The US has little recourse with North Korea, as they already possess an unknown number of nuclear weapons. They do not need a ballistic missile to hit South Korea, Japan or the US; they can fly it on a plane and release it like the US did in Hiroshima and Nagasaki, or detonate it on an American coastline, paralyzing the electrical grid for months.
But unlike the North Koreans, the Iranians can still be stopped before they get to that point. Rejoining the JCPOA would guarantee that Iran has a clear path to nuclear bombs. It will also guarantee nuclear proliferation in response to a nuclear Iran in all the Sunni authoritarian states whose stability is not guaranteed, making the possibility of Sunni jihadists becoming nuclear a real threat in the future, if there is another Arab Winter.

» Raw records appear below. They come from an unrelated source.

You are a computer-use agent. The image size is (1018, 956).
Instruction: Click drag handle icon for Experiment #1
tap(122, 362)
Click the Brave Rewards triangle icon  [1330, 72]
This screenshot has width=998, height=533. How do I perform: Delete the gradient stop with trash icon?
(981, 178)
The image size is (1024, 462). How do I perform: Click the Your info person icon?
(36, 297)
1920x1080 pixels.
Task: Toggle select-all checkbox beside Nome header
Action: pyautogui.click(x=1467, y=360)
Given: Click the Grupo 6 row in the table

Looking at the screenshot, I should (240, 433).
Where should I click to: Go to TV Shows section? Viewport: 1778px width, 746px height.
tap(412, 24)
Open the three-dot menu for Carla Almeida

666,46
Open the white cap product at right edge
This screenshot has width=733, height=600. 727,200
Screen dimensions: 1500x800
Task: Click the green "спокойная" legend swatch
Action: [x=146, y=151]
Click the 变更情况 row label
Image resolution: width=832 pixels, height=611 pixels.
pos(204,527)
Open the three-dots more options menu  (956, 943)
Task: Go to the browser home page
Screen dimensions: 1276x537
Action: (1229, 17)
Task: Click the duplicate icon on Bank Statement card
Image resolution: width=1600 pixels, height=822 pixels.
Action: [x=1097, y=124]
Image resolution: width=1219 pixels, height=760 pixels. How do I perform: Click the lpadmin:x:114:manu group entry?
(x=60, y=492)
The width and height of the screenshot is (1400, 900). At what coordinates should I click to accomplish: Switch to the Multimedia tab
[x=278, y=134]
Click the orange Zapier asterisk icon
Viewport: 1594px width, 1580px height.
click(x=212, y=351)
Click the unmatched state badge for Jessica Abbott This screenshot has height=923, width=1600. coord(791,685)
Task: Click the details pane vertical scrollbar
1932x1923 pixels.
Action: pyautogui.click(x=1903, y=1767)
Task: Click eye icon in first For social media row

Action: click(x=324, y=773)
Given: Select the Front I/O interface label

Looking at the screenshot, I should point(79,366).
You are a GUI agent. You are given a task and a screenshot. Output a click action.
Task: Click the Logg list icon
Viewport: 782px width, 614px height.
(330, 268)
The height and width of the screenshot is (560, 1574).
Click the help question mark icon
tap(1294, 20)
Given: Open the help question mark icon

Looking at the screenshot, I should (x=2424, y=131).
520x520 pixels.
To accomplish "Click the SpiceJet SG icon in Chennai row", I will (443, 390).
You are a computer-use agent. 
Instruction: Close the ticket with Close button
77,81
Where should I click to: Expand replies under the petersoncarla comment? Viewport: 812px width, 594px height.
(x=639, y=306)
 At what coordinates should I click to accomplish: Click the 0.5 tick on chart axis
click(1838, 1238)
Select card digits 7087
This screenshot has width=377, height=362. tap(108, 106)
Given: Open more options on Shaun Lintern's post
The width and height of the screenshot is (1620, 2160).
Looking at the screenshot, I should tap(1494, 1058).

The answer is to stop Iran now with sanctions that are fully enforced, including secondary sanctions on China and European companies. US President Donald Trump needs to allocate more financial and manpower resources to all of his government agencies to implement the full force of sanctions. According to some of my Congressional friends, this is not the case; only more money is needed now.
Unless the regime collapses, it will be a growing and increasingly dangerous menace, because its underlying fundamental goal is for a Shi’ite revolution to change the face of the Middle East from Sunni to Shi’ite. Possessing nuclear weapons and the destruction of Israel are an integral part of that strategy.
Imagine a US president looking back in the year 2028, having to deal at that time with an expansionist nuclear Iran that is threatening a nuclear Saudi Arabia, Egypt, Turkey and the UAE, with the world on edge, and saying “What were they thinking, that they allowed this to happen?”
It remains to be seen whether Trump is a Rand Paul isolationist or a Mike Pompeo Republican who will act if American redlines on proliferation and an Iranian nuclear weapon are crossed.
The writer is the director of MEPIN, the Middle East Political Information Network. He regularly briefs members of the Senate, House and their foreign policy advisers. He is a columnist for The Jerusalem Post, and a contributor to i24TV, The Hill, JTA and The Forward.